### TRECHO PARA LEITURA
════════

Razões de Veto ao Projeto de Lei nº 361/05
Of. ATL nº 235/05
Ref.: Of. SGP 23 nº 5055/2005
Senhor Presidente
Nos termos do ofício referenciado, Vossa Excelência encaminhou à sanção cópia autêntica da lei decretada por essa Egrégia Câmara, relativa ao Projeto de Lei nº 361/05, de autoria do Vereador William Woo, que dispõe sobre a criação de pólos de lazer e comércio 24 horas no Município de São Paulo.
Não obstante os meritórios propósitos de seu autor, impõe-se o veto total ao texto aprovado, com fundamento no § 1º do artigo 42 da Lei Orgânica do Município de São Paulo, por inconstitucionalidade, ilegalidade e contrariedade ao interesse público, na conformidade das razões a seguir aduzidas.
A propositura, em resumo, autoriza a criação dos mencionados pólos, que funcionarão 24 horas ou somente no período noturno. Conceitua-os como sendo estabelecimentos de entretenimento, tais como parques, parques de diversões e casas noturnas, excluindo aqueles proibidos por lei ou contrários à moral e aos bons costumes, situados em locais escolhidos pelas Subprefeituras, fora das zonas residenciais, preferencialmente em grandes avenidas, próximos das marginais ou de antigas concentrações industriais hoje abandonadas. Determina que serão solicitados à Companhia de Engenharia de Tráfego estudos sobre condições de trânsito e impacto no entorno, bem como à Secretaria responsável estudo de impacto do empreendimento na região. Estabelece regras para os respectivos projetos e construções, afastando a obrigatoriedade de cumprimento de diversas leis municipais. Prevê a concessão de incentivos fiscais, mediante regulamento do Executivo, aos estabelecimentos que se instalarem nos citados pólos.
De início, não está claro no texto vindo à sanção o caráter público ou privado das áreas em que serão instalados os sobreditos pólos de lazer. Deste modo, a lei carece de elementos essenciais à sua regulamentação. É mencionado em seu artigo 3º que "as áreas a serem utilizadas serão escolhidas a critério das Subprefeituras", estando implícito, deste modo, uma suposta e provável necessidade de desapropriação para posterior instalação e construção dos estabelecimentos. O Poder Executivo, para tanto, também necessitaria de realizar estudos, a suas expensas, com vistas à escolha adequada de tais sítios. Ademais, para tornar atraente a vinda de interessados, deverá, a teor da propositura, conceder incentivos fiscais.
Como se vê de imediato, o projeto aprovado incorre em vicio de iniciativa, porquanto conflita com o artigo 37, § 2º, inciso IV, da Lei Orgânica do Município de São Paulo, que estabelece serem de iniciativa do Prefeito as leis que disponham sobre organização administrativa, serviços públicos e matéria orçamentária.

════════

### MATERIAL FORNECIDO

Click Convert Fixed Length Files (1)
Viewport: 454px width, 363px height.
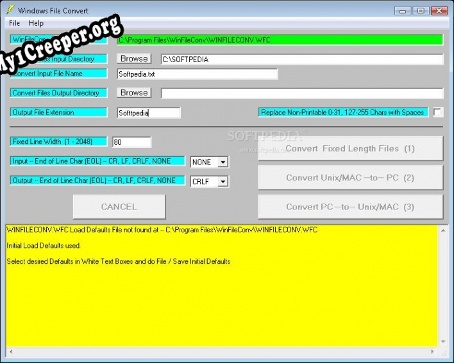click(x=350, y=149)

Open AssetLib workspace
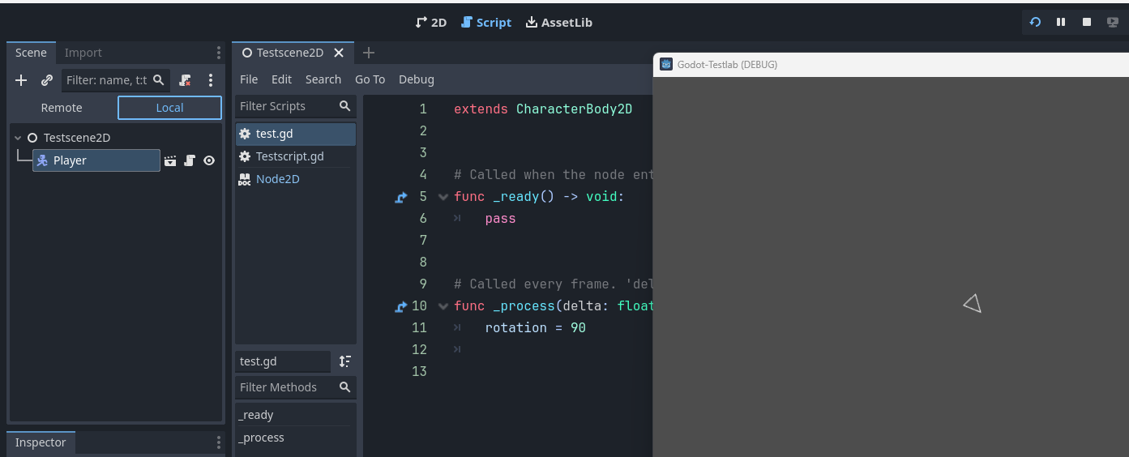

════════

### TAREFA A REALIZAR
Com base nas razões de veto, responda, por favor:
1. Qual vereador é o autor do Projeto de Lei nº 361/05?
2. Em qual dispositivo da Lei Orgânica do Município de São Paulo se fundamenta o veto total?
3. Conforme o artigo 3º citado, a critério de quem serão escolhidas as áreas a serem utilizadas?

### A SOLUÇÃO
1. O Vereador William Woo.
2. No § 1º do artigo 42.
3. A critério das Subprefeituras.